MATERIALS PROVIDED Start Marker

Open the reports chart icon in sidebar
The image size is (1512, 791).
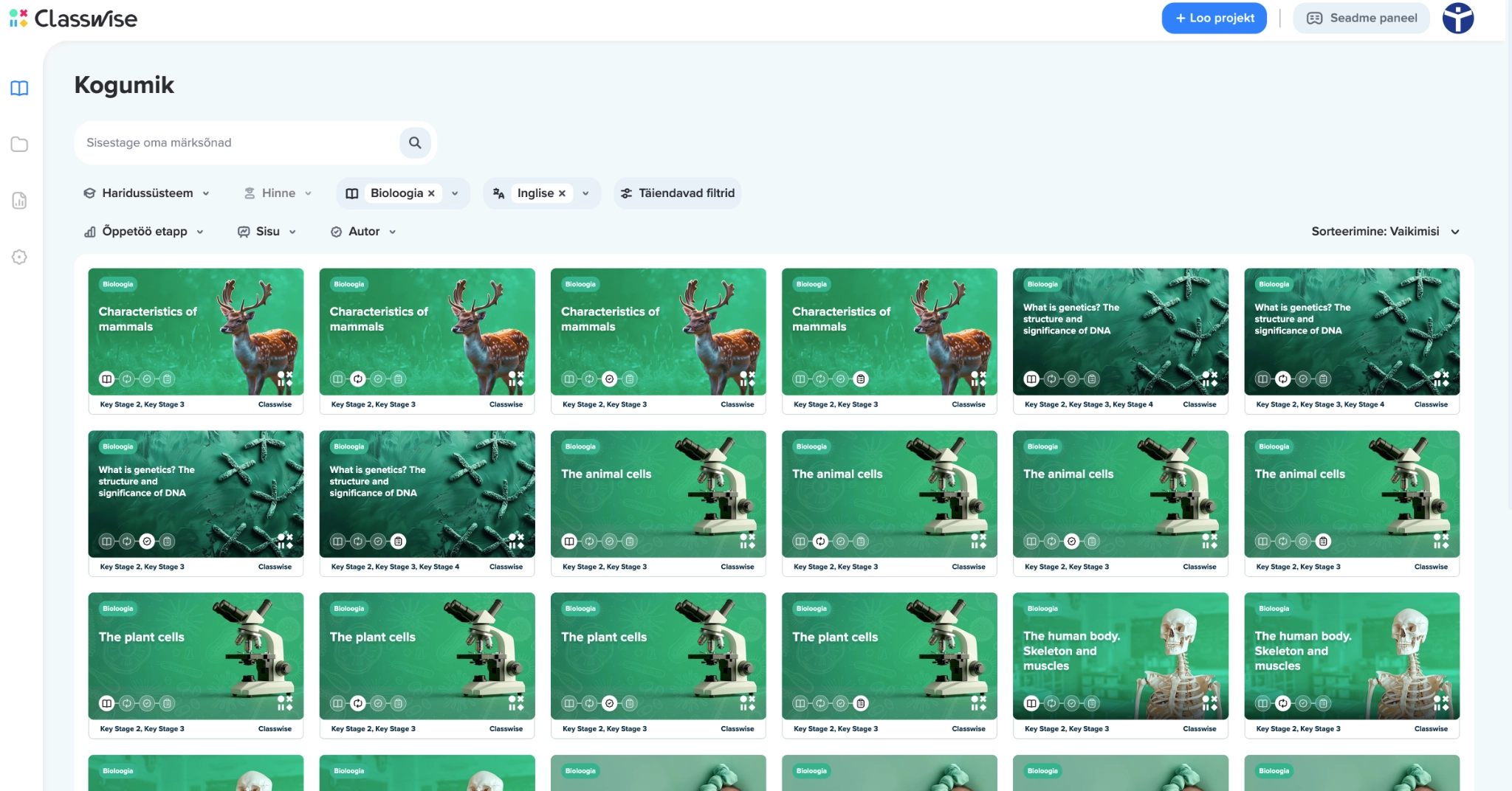19,201
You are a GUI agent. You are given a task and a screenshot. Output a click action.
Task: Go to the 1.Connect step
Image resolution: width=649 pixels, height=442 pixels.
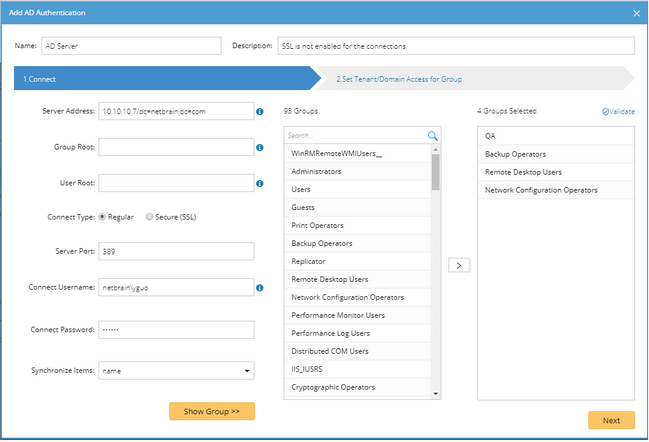pyautogui.click(x=160, y=78)
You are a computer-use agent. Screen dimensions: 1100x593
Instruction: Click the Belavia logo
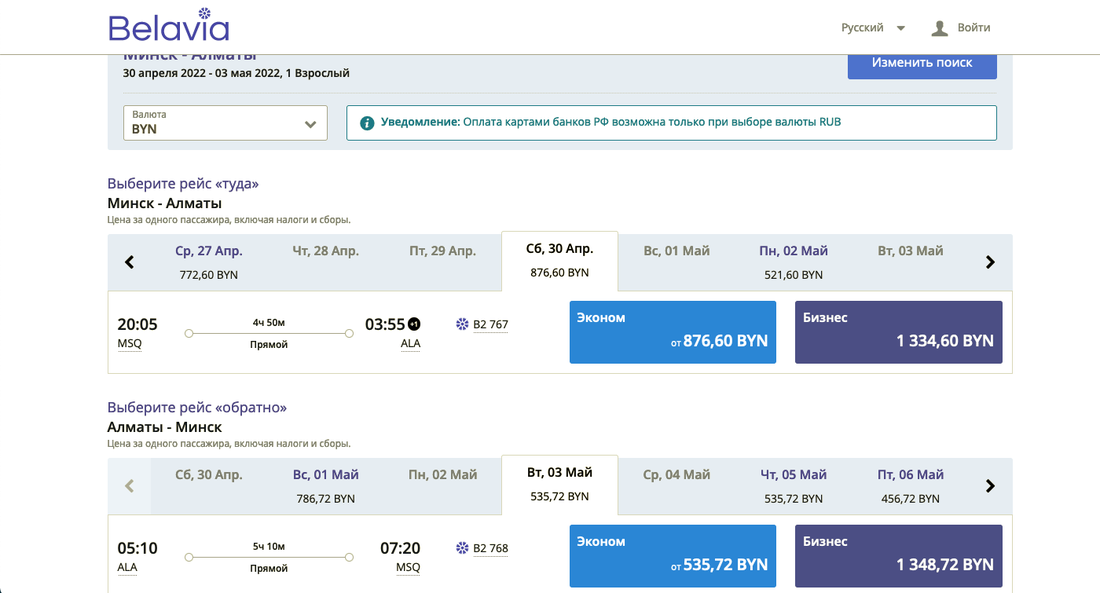pyautogui.click(x=168, y=26)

MATERIALS PROVIDED End Marker

### ACTIVITY:
Repeat every record precisely. Any picture among them stays out of the copy.

### RESULT OF THIS EXERCISE:
Open the reports chart icon in sidebar
The image size is (1512, 791).
19,201
You are a GUI agent. You are given a task and a screenshot. Output a click action.
Task: Go to the 1.Connect step
Image resolution: width=649 pixels, height=442 pixels.
pyautogui.click(x=160, y=78)
You are a computer-use agent. Screen dimensions: 1100x593
Instruction: Click the Belavia logo
pyautogui.click(x=168, y=26)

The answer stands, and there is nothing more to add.